| Work instruction A |
From the essay on life after mastectomy, copy the part that opens with the words containing "Post-mastectomy patients form" and closes with "out of balance.", word for word.
| Work instruction B |
Answer these questions from the essay on life after mastectomy:
(i) What did the writer wear at all times except in the shower?
(ii) How far through the five-year regimen is the writer?
(iii) What did the gynecologist name as the cause of the symptoms?

| Passage to read |
But those ugly feelings would continue to sneak up on me. I wore a camisole all the time, except in the shower. I would take it off, step into the shower, dry off and put a fresh one on. Without it, I felt too exposed, too vulnerable - insecure and unsafe. I would wear it to bed. One night, after the lights were out, my husband reached over and laid his hand on the skin of my stomach, under the camisole. He very gently slid his hand up, and touched my scar. It was a sweet and affectionate touch. Yet my response was visceral. My eyes filled with tears, my body tensed and I fought the nervous response of my body that wanted to push him away. I was desperate not to hurt my husband - he loves me and I am absolutely safe with him. So I willed my body to relax, and I calmed my breathing. But even that was a betrayal of sorts, because I was presenting something to him that wasn't authentic. I felt the tiniest wedge slide between us. I felt I had caused it, and only I knew it was there. The conflicting emotions inside me were such a tangled mess, I couldn't even put a voice to them. So I bit my lip, and let the tears fall silently on my pillow, and prayed that God would fix this unnamed thing inside me that had broken.
Post-mastectomy patients form a sorority of sorts. In this sorority, women share dark and painful secrets that they would never share with others. Because of this, I know that some women never get over the feelings I've described. They don't know how to approach it, and this unnamed and un-talked about thing grows between them and their spouse. It steals their joy. It throws their relationship out of balance.
Thankfully, I've come to a place of healing and acceptance where I don't feel those things nearly as often. The first thing I think when someone says "describe yourself" is no longer ... ugly. But in spite of this, issues relating to intimacy still impact me. In the last couple of years, I've developed increasingly troublesome symptoms of aching, occasional sharp pain, and general discomfort which most women can probably adequately imagine. I
finally went to the gynecologist about it. Although she was really wonderful and absolutely professional, and a woman (thank you, Jesus), it was still so humiliating to describe to a total stranger, in minute detail, the most personal details of my life. And when I was through, she said, "It's your cancer medicine." I take a cancer drug every day. I'm 2 1/2 years through a five-year regimen. I had suspected that the medicine was the cause, but in researching it I had found nothing that was similar to what I was experiencing. She said the issues I was having were not technically side-effects, and that's why I couldn't find information. But she was certain that the cancer drug was the cause.

| Stored data |

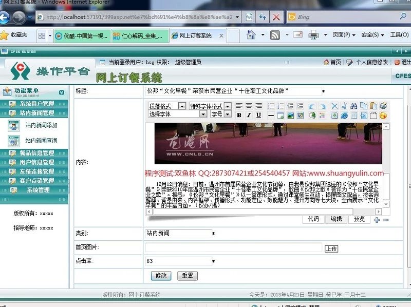The image size is (411, 307).
Task: Click the center align icon
Action: (x=249, y=106)
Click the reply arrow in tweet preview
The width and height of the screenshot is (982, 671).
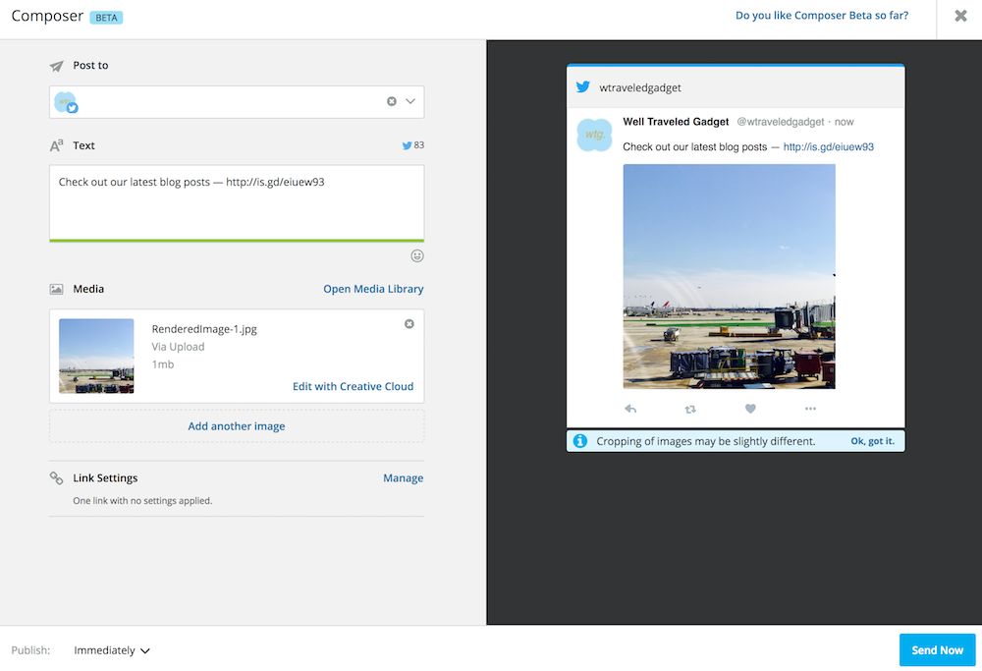coord(630,409)
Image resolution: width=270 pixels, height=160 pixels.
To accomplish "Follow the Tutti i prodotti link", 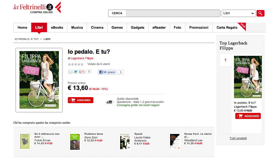I will coord(238,138).
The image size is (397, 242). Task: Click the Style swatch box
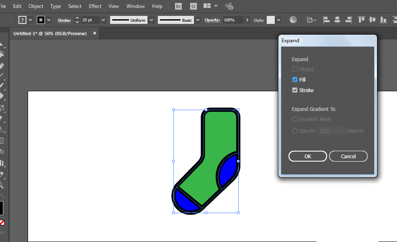(x=271, y=20)
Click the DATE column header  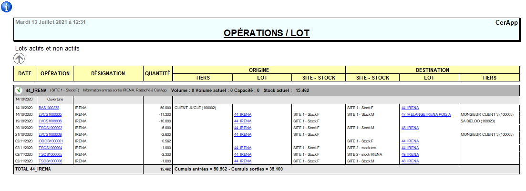(x=25, y=74)
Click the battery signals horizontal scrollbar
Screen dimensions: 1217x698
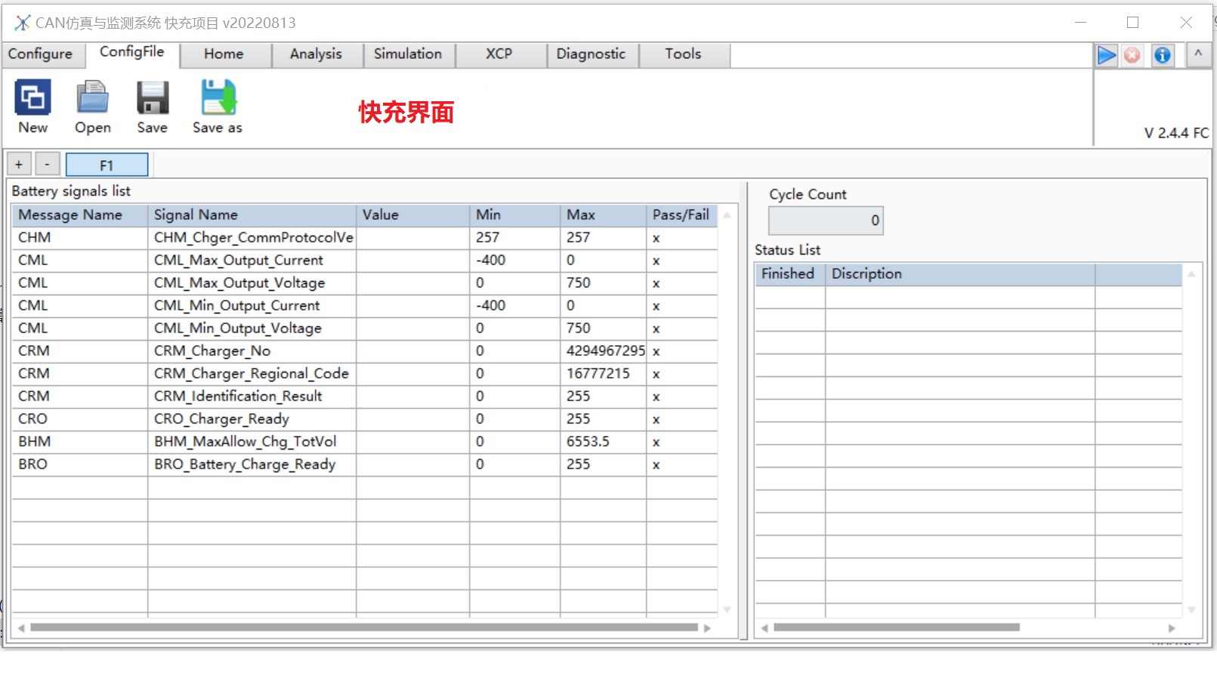click(x=363, y=628)
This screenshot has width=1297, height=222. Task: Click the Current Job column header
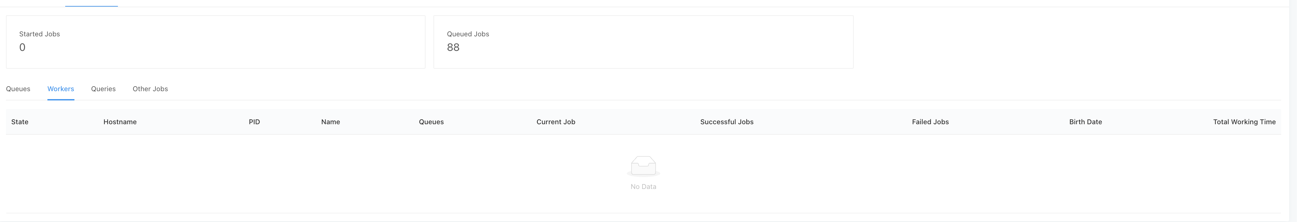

| Exercise result A |
Post-mastectomy patients form a sorority of sorts. In this sorority, women share dark and painful secrets that they would never share with others. Because of this, I know that some women never get over the feelings I've described. They don't know how to approach it, and this unnamed and un-talked about thing grows between them and their spouse. It steals their joy. It throws their relationship out of balance.

| Exercise result B |
(i) A camisole
(ii) 2 1/2 years
(iii) The cancer medicine